Stored items from a collection
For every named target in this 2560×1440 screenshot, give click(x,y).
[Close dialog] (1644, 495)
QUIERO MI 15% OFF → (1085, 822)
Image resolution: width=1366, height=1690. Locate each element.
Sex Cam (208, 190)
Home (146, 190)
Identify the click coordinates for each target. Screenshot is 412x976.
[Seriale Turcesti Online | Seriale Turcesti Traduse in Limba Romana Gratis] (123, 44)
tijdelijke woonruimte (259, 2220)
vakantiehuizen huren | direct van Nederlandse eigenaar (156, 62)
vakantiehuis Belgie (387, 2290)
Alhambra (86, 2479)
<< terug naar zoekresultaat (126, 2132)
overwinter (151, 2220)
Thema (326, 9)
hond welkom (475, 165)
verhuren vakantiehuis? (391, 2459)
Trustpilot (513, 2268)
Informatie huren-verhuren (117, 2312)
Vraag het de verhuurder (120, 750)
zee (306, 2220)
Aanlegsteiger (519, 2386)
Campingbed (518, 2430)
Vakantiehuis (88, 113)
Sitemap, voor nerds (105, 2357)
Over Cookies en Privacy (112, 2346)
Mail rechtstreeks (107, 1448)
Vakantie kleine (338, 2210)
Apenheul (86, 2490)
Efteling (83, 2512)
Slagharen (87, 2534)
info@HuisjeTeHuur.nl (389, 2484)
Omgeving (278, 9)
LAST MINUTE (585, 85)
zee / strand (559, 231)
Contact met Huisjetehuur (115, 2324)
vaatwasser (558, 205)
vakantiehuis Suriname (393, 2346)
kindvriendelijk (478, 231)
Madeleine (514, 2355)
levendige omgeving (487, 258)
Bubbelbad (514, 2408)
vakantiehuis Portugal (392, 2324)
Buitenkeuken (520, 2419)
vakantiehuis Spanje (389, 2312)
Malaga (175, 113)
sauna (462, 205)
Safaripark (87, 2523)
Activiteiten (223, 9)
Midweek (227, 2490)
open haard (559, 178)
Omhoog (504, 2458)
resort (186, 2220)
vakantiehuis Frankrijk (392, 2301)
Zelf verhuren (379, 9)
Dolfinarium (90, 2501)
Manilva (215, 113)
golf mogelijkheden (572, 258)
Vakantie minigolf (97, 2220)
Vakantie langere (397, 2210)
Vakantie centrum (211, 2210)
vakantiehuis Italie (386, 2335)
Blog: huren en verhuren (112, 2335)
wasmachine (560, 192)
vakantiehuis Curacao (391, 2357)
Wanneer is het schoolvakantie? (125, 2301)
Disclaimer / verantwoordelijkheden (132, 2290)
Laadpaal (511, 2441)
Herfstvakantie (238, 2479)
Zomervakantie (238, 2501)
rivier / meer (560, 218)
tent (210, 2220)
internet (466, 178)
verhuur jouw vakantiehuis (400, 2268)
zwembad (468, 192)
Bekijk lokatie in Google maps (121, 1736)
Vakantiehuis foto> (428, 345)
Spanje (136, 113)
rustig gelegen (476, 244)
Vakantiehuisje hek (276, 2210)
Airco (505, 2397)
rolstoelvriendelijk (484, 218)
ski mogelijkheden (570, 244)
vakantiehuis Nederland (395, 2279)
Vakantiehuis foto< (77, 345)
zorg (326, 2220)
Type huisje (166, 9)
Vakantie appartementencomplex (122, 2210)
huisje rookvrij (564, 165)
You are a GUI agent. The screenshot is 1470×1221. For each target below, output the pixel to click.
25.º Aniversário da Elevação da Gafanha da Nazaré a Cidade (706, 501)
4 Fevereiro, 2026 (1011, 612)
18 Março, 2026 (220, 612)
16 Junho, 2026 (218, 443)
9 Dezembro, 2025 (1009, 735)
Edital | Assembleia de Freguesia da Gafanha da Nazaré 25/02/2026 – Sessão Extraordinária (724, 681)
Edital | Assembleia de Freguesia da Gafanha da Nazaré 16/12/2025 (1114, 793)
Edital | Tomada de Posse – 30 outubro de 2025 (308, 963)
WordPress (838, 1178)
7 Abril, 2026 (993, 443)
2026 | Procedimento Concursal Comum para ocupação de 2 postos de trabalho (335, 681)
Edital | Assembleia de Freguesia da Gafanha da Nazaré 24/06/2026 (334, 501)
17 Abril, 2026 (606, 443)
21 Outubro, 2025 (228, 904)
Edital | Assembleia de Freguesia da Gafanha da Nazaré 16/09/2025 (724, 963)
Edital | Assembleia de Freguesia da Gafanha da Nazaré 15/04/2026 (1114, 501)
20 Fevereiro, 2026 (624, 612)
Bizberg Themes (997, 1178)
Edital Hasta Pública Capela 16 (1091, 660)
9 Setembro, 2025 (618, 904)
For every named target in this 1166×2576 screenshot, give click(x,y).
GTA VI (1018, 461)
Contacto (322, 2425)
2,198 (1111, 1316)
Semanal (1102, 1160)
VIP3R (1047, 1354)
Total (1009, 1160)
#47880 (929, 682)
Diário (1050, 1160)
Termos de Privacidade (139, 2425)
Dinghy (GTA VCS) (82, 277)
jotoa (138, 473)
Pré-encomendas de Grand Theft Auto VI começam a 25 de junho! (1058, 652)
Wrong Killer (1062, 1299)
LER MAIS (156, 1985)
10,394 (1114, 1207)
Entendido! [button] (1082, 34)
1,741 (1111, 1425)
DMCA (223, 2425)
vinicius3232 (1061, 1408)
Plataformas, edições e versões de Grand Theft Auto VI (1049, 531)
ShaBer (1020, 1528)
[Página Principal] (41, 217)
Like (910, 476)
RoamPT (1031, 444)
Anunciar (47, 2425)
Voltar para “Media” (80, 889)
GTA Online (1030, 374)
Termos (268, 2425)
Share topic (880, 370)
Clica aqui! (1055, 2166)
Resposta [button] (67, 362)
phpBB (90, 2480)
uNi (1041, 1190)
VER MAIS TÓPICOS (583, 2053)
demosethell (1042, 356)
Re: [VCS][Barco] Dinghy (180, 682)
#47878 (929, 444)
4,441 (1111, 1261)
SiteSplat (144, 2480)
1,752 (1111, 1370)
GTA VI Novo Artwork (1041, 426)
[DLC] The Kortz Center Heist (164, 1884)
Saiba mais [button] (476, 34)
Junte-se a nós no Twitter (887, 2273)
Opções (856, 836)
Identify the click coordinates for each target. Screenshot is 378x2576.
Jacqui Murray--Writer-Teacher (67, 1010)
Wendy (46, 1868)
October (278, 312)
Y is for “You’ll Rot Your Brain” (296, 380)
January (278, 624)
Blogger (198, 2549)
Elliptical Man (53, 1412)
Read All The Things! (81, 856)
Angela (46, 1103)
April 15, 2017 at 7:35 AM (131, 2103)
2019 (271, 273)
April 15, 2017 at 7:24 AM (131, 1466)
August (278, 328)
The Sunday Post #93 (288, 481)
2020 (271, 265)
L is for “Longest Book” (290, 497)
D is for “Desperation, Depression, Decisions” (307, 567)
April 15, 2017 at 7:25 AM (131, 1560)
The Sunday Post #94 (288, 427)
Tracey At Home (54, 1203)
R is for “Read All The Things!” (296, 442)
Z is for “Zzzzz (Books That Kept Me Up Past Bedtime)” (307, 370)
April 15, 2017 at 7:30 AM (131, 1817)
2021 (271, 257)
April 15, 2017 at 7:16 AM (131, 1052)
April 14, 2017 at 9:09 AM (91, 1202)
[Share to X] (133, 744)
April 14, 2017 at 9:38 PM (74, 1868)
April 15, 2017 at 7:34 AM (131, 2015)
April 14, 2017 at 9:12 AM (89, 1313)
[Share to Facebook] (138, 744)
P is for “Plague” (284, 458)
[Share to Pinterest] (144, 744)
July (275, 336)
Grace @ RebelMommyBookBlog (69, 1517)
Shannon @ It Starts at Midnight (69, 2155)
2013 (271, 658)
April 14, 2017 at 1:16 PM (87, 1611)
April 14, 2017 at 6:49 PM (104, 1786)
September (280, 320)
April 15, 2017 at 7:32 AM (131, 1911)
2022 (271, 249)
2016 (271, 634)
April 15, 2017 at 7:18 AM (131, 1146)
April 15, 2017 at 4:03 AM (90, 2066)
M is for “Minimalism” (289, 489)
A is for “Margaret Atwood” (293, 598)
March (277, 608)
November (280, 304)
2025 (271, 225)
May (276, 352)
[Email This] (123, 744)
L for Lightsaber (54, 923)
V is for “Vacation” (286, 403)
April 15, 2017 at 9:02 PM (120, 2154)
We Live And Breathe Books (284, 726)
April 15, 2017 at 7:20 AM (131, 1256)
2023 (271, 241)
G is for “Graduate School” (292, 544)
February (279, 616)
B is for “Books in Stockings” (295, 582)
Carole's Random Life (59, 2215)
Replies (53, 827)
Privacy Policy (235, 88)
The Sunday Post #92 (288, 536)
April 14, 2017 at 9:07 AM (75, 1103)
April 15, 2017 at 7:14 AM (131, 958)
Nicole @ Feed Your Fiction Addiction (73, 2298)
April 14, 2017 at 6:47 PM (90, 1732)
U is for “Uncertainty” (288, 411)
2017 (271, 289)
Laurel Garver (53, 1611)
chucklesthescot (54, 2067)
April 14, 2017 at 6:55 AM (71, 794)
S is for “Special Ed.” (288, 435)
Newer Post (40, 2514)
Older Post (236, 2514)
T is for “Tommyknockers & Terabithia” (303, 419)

§ Exercise details
Look through the records above and please copy every line in which the string "Assembleia" occurs.

§ Solution to the problem
Edital | Assembleia de Freguesia da Gafanha da Nazaré 25/02/2026 – Sessão Extraordinária (724, 681)
Edital | Assembleia de Freguesia da Gafanha da Nazaré 16/12/2025 (1114, 793)
Edital | Assembleia de Freguesia da Gafanha da Nazaré 24/06/2026 (334, 501)
Edital | Assembleia de Freguesia da Gafanha da Nazaré 16/09/2025 (724, 963)
Edital | Assembleia de Freguesia da Gafanha da Nazaré 15/04/2026 (1114, 501)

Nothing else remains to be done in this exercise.